Write out the entries again. Match each one exactly.

───── Dataset entries ─────

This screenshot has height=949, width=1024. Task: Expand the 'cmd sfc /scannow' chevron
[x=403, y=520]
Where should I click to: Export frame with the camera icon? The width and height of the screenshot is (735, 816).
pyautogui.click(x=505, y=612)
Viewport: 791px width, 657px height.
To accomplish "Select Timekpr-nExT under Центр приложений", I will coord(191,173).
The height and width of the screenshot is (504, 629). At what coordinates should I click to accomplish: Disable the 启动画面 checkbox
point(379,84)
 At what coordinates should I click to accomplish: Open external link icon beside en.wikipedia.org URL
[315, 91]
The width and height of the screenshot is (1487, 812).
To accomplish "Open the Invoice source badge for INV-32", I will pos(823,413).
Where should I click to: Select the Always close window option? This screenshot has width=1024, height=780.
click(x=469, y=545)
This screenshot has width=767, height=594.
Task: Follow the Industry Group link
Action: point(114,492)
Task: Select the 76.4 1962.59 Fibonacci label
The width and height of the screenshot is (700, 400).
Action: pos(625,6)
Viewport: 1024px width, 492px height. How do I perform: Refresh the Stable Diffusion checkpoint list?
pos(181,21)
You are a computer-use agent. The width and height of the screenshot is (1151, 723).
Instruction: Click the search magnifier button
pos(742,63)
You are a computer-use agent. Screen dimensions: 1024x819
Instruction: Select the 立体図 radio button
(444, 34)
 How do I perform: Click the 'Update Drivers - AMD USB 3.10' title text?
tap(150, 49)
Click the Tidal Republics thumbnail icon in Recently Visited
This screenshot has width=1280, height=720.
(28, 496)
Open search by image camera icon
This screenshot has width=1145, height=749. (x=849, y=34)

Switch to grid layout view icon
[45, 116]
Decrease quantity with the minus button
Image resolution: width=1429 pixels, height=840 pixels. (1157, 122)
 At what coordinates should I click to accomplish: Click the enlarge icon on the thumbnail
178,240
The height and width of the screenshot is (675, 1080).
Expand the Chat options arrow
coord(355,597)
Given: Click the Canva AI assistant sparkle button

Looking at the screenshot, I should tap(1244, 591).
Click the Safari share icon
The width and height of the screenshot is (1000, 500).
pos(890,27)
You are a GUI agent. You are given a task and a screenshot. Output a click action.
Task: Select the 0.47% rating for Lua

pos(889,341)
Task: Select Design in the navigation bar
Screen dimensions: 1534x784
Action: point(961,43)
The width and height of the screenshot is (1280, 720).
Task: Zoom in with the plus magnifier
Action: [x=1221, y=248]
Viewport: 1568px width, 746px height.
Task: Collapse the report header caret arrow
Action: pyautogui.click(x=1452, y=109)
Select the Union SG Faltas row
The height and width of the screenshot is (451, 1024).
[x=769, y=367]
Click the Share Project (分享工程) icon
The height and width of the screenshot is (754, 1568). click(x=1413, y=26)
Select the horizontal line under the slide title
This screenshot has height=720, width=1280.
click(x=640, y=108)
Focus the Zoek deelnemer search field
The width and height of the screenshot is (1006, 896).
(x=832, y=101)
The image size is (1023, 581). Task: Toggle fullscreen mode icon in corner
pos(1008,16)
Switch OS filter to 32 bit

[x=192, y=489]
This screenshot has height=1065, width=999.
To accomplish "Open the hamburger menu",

─────

Your solution:
This screenshot has height=949, width=1024. Task: Expand the 'cmd sfc /scannow' chevron
[x=403, y=520]
Where should I click to: Export frame with the camera icon? The width and height of the screenshot is (735, 816).
pyautogui.click(x=505, y=612)
Viewport: 791px width, 657px height.
To accomplish "Select Timekpr-nExT under Центр приложений", I will coord(191,173).
The height and width of the screenshot is (504, 629). At what coordinates should I click to accomplish: Disable the 启动画面 checkbox
point(379,84)
 At what coordinates should I click to accomplish: Open external link icon beside en.wikipedia.org URL
[315, 91]
The width and height of the screenshot is (1487, 812).
To accomplish "Open the Invoice source badge for INV-32", I will pos(823,413).
Where should I click to: Select the Always close window option? This screenshot has width=1024, height=780.
click(x=469, y=545)
This screenshot has width=767, height=594.
Task: Follow the Industry Group link
Action: point(114,492)
Task: Select the 76.4 1962.59 Fibonacci label
The width and height of the screenshot is (700, 400).
Action: pos(625,6)
Viewport: 1024px width, 492px height. How do I perform: Refresh the Stable Diffusion checkpoint list?
pos(181,21)
You are a computer-use agent. The width and height of the screenshot is (1151, 723).
Instruction: Click the search magnifier button
pos(742,63)
You are a computer-use agent. Screen dimensions: 1024x819
Instruction: Select the 立体図 radio button
(444, 34)
 How do I perform: Click the 'Update Drivers - AMD USB 3.10' title text?
tap(150, 49)
Click the Tidal Republics thumbnail icon in Recently Visited
This screenshot has width=1280, height=720.
(28, 496)
Open search by image camera icon
This screenshot has width=1145, height=749. (x=849, y=34)

Switch to grid layout view icon
[45, 116]
Decrease quantity with the minus button
Image resolution: width=1429 pixels, height=840 pixels. (1157, 122)
 At what coordinates should I click to accomplish: Click the enlarge icon on the thumbnail
178,240
The height and width of the screenshot is (675, 1080).
Expand the Chat options arrow
coord(355,597)
Given: Click the Canva AI assistant sparkle button

Looking at the screenshot, I should tap(1244, 591).
Click the Safari share icon
The width and height of the screenshot is (1000, 500).
pos(890,27)
You are a GUI agent. You are given a task and a screenshot. Output a click action.
Task: Select the 0.47% rating for Lua

pos(889,341)
Task: Select Design in the navigation bar
Screen dimensions: 1534x784
Action: point(961,43)
The width and height of the screenshot is (1280, 720).
Task: Zoom in with the plus magnifier
Action: [x=1221, y=248]
Viewport: 1568px width, 746px height.
Task: Collapse the report header caret arrow
Action: pyautogui.click(x=1452, y=109)
Select the Union SG Faltas row
The height and width of the screenshot is (451, 1024).
[x=769, y=367]
Click the Share Project (分享工程) icon
The height and width of the screenshot is (754, 1568). click(x=1413, y=26)
Select the horizontal line under the slide title
This screenshot has height=720, width=1280.
click(x=640, y=108)
Focus the Zoek deelnemer search field
The width and height of the screenshot is (1006, 896).
(x=832, y=101)
The image size is (1023, 581). Task: Toggle fullscreen mode icon in corner
pos(1008,16)
Switch OS filter to 32 bit

[x=192, y=489]
This screenshot has height=1065, width=999.
To accomplish "Open the hamburger menu",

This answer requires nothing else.